■ What to work on ■
A word-for-word copy of the records that follow is needed, with every picture omitted.

■ Given information ■
• • •

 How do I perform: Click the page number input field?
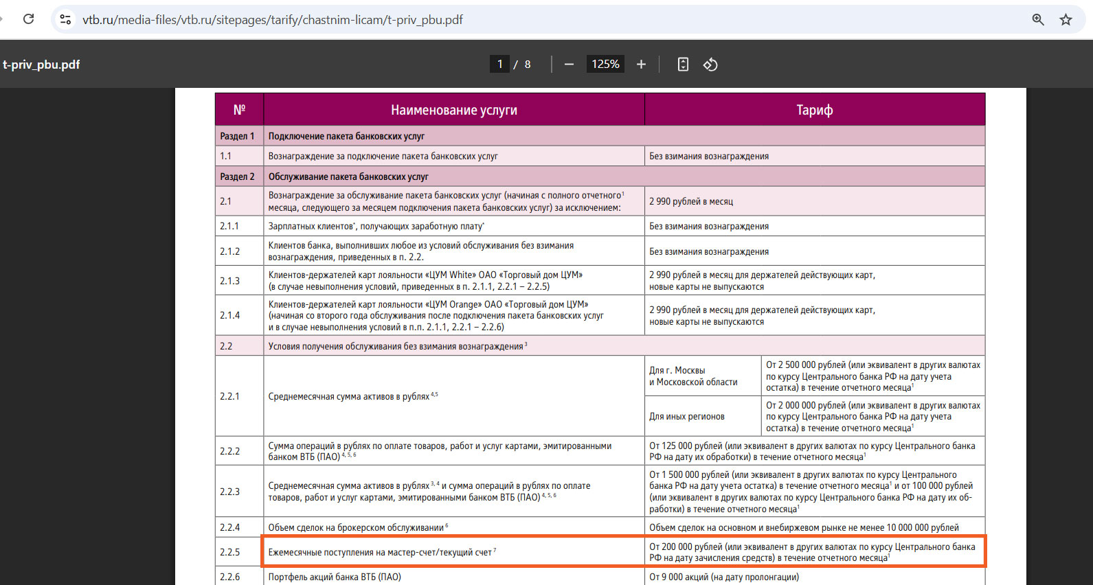point(499,64)
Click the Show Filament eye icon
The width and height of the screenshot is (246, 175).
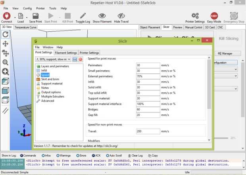coord(102,16)
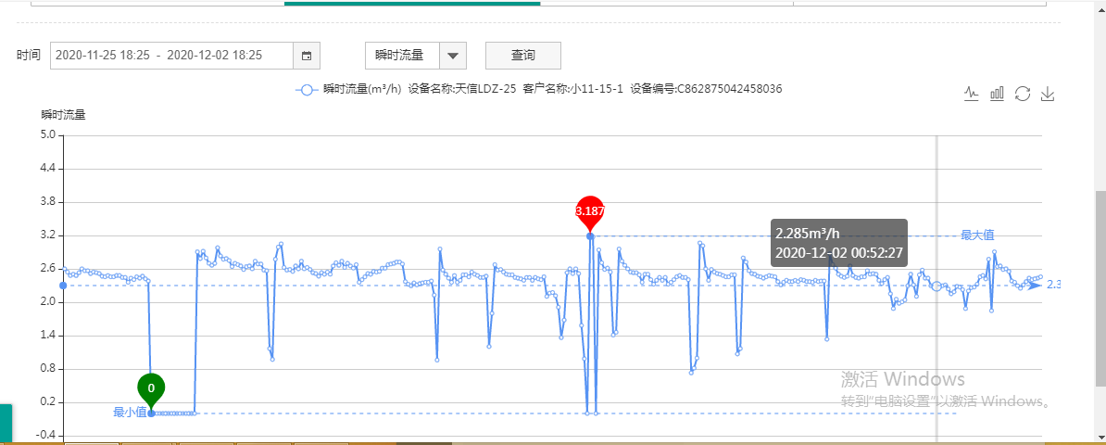The height and width of the screenshot is (445, 1106).
Task: Switch chart to line view icon
Action: tap(972, 94)
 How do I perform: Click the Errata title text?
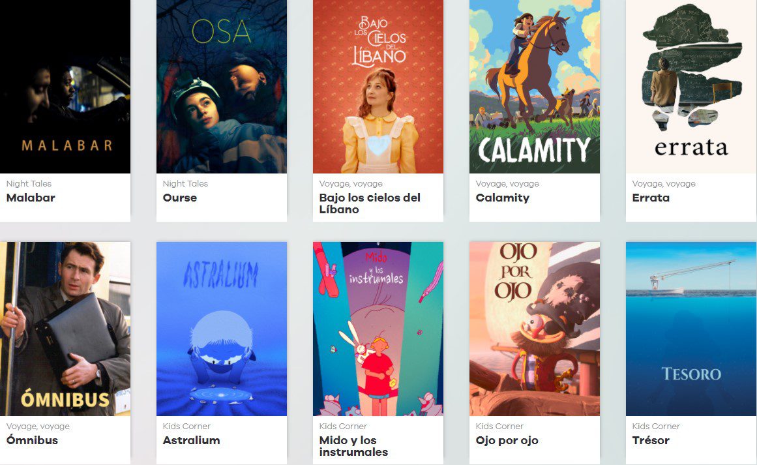click(x=651, y=198)
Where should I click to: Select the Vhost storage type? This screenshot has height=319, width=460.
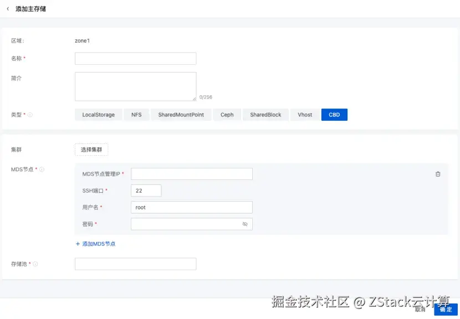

• • •

■ Written solution ■
 How do I perform: Click the page number input field?
point(499,64)
Click the Show Filament eye icon
The width and height of the screenshot is (246, 175).
coord(102,16)
The height and width of the screenshot is (445, 1106).
Task: Switch chart to line view icon
Action: tap(972, 94)
 How do I perform: Click the Errata title text?
click(x=651, y=198)
Where should I click to: Select the Vhost storage type? This screenshot has height=319, width=460.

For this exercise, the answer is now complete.